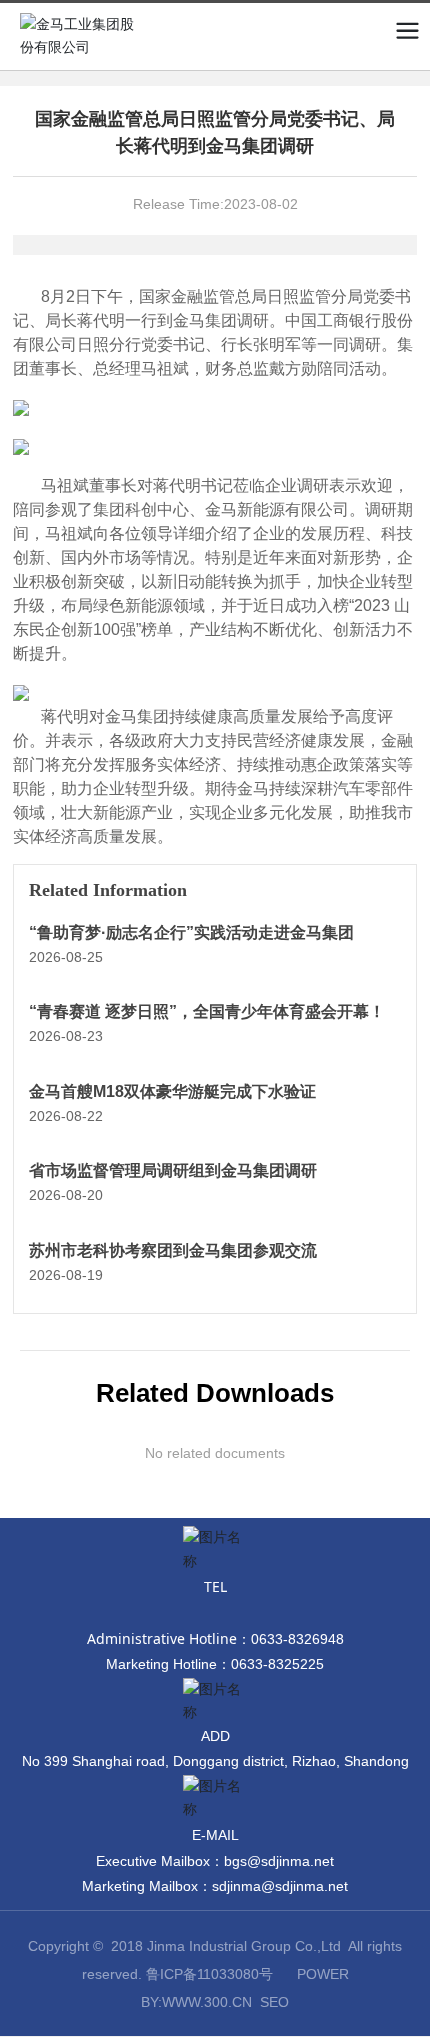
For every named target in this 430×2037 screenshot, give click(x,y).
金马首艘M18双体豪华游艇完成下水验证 (172, 1091)
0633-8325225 (277, 1664)
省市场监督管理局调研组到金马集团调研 (173, 1170)
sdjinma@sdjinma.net (280, 1886)
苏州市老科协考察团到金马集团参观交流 (173, 1250)
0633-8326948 (297, 1639)
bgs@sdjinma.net (279, 1861)
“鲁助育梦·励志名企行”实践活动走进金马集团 (191, 932)
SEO (274, 2002)
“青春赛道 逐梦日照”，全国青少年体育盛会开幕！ (207, 1011)
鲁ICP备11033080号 (209, 1974)
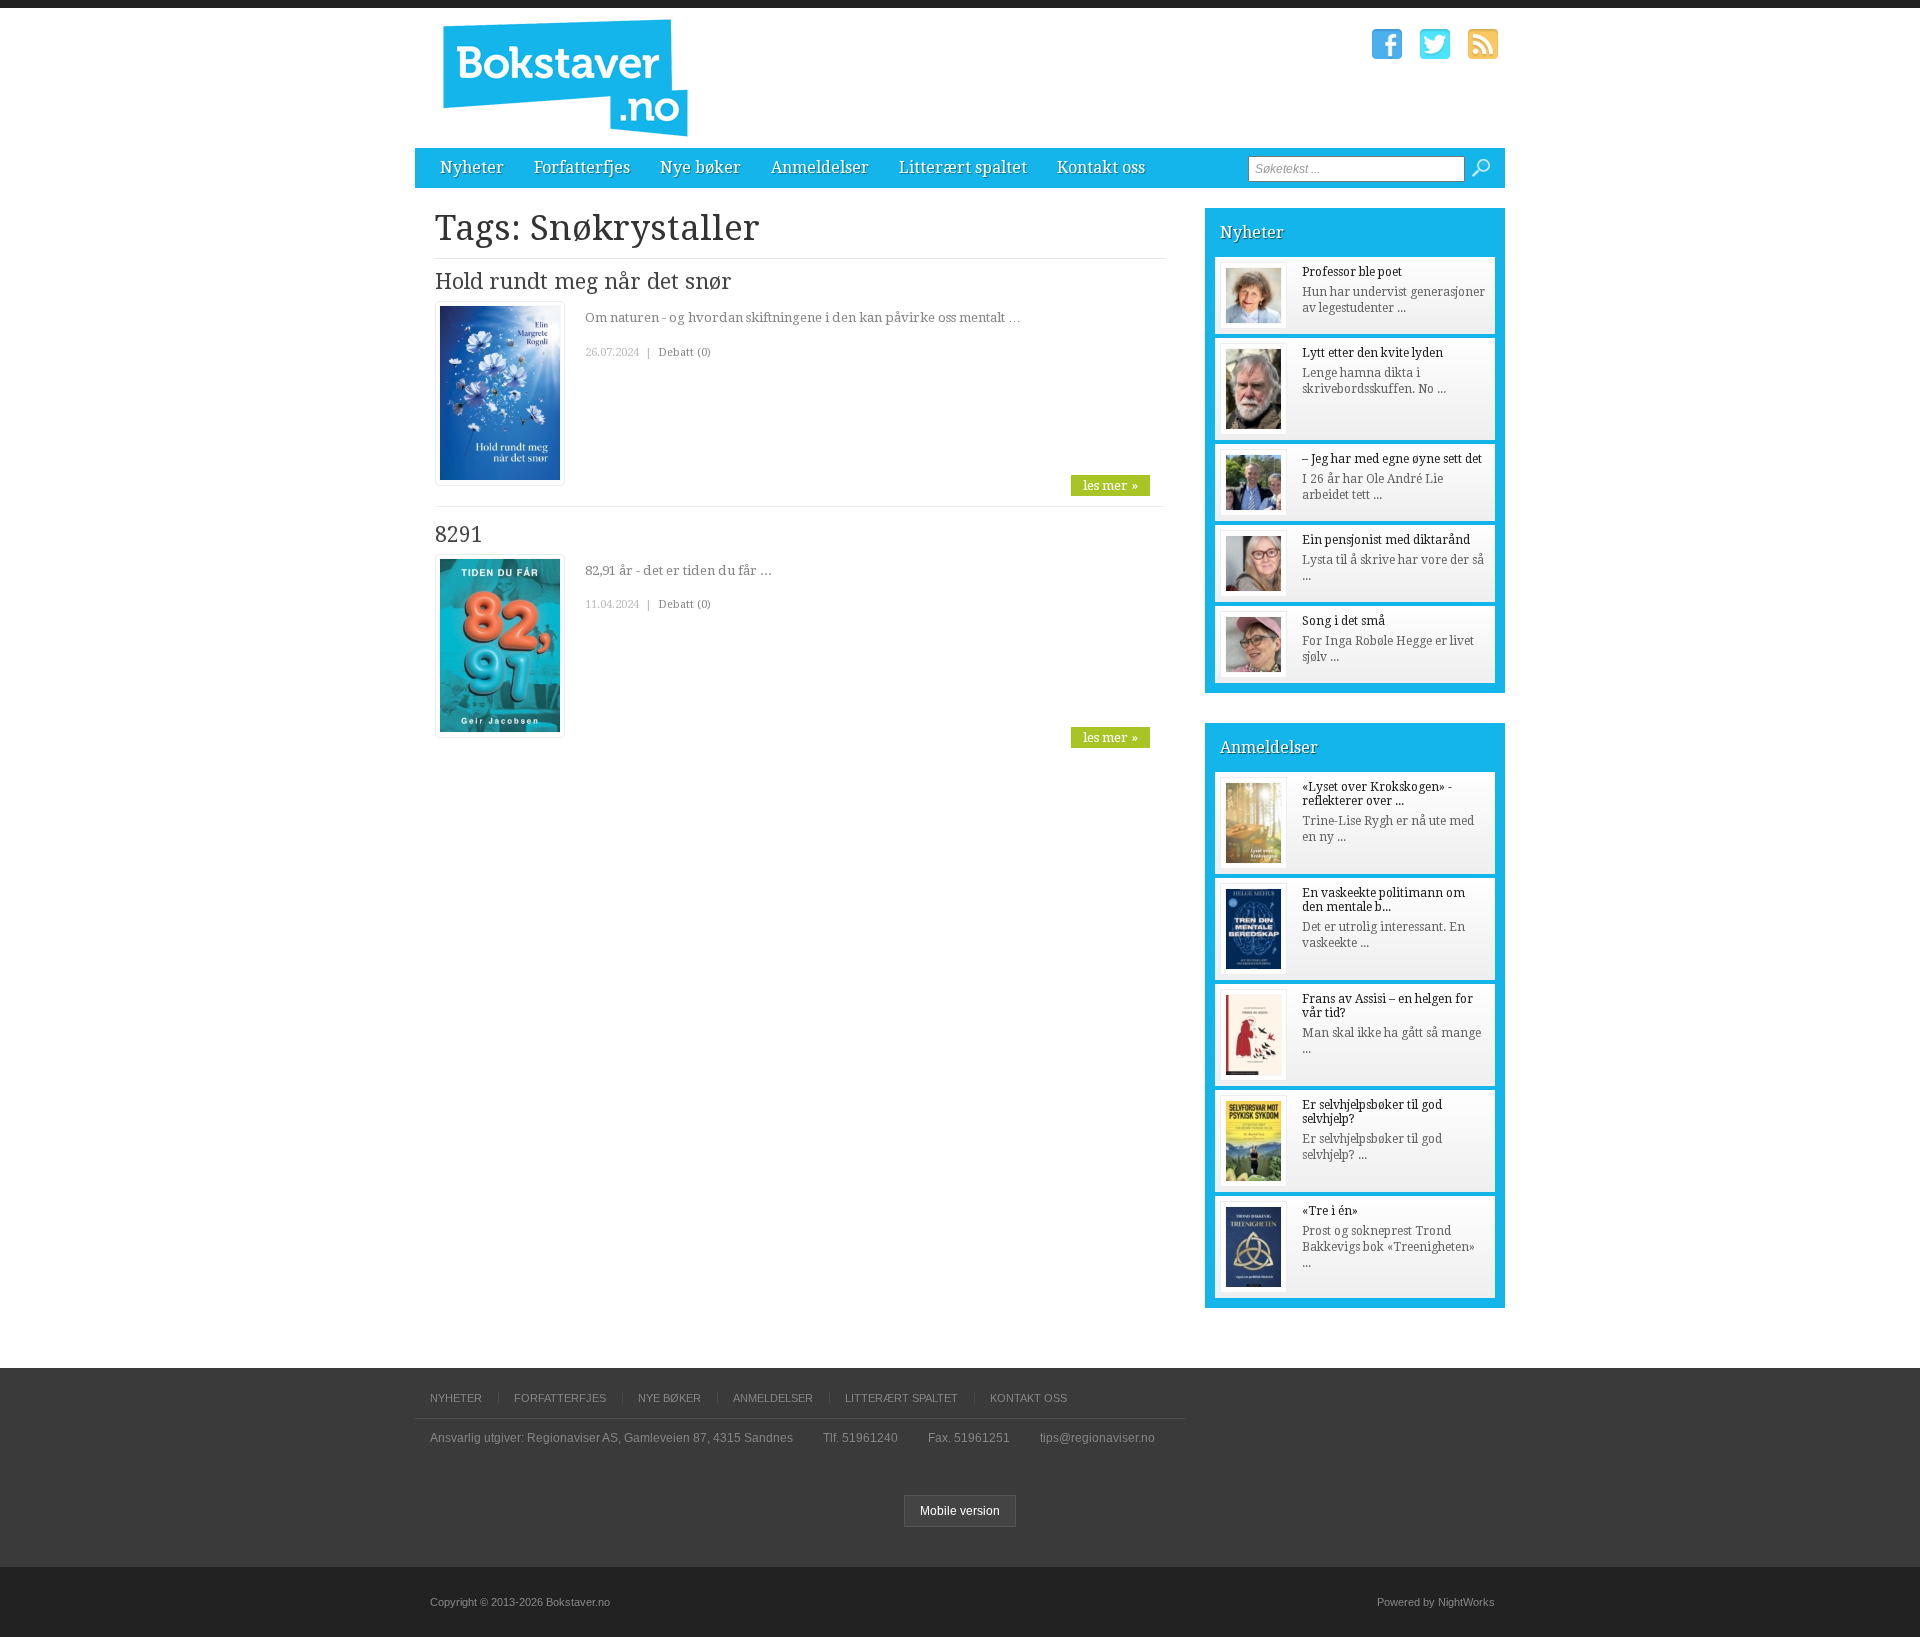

━━━━━━━━━━━━━━━━━━━━━━━━━━━━━━

■ TASK TO CARRY OUT: Once the images are set aside, retype all of the material above exactly.

■ RESPONSE BOX:
For every named target in this 430×2037 screenshot, give click(x,y).
金马首艘M18双体豪华游艇完成下水验证 (172, 1091)
0633-8325225 (277, 1664)
省市场监督管理局调研组到金马集团调研 (173, 1170)
sdjinma@sdjinma.net (280, 1886)
苏州市老科协考察团到金马集团参观交流 (173, 1250)
0633-8326948 (297, 1639)
bgs@sdjinma.net (279, 1861)
“鲁助育梦·励志名企行”实践活动走进金马集团 (191, 932)
SEO (274, 2002)
“青春赛道 逐梦日照”，全国青少年体育盛会开幕！ (207, 1011)
鲁ICP备11033080号 (209, 1974)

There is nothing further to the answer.